Ritsema's work was included in the 1939 exhibition and sale Onze Kunst van Heden (Our Art of Today) at the Rijksmuseum in Amsterdam.

While focusing on still lifes and portraits, Ritsema's works were described in 1947 by critic Johan van Eikeren as if they could have been produced by a man - something that was considered to be a compliment in those years. Her work was usually well sold, although she was not such a master that she could afford to refuse to make compromises. In her portraits there is a clear difference between those of her relatives and direct connections, which are painted rather realistic, and those of models - which are usually more impressionist.

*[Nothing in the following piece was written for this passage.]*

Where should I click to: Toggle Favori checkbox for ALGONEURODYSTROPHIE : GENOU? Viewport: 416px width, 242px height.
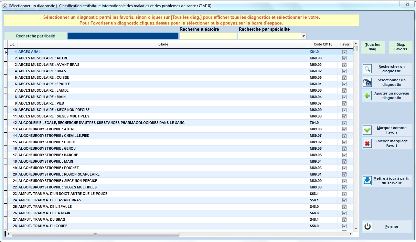(344, 148)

Coba was close with her brother Jacob, and when he suddenly died in 1943, she took that hard - Jacob was also a painter after all, and she consulted him a lot on her work. In 1957 she won the Rembrandt prize - a prize awarded by the city of Amsterdam once every five years. At old age she remained active although her studio wasn't easy to reach for a woman at age like herself, being on the fourth floor - she had chairs placed on every floor the way up, to be able to rest on each floor while she climbed. In her final years she lived in Pro Sinecure at the Amsterdam Vondelstraat, where she died from her weak heart in 1961.

She was a member of the Pulchri Studio in the Hague, as well as being a member of the Teekengenootschap Pictura. Works of Ritsema are on display in the Teylers Museum and Mesdag van Calcar, but she also had a solo exposition in the Frans Hals Museum.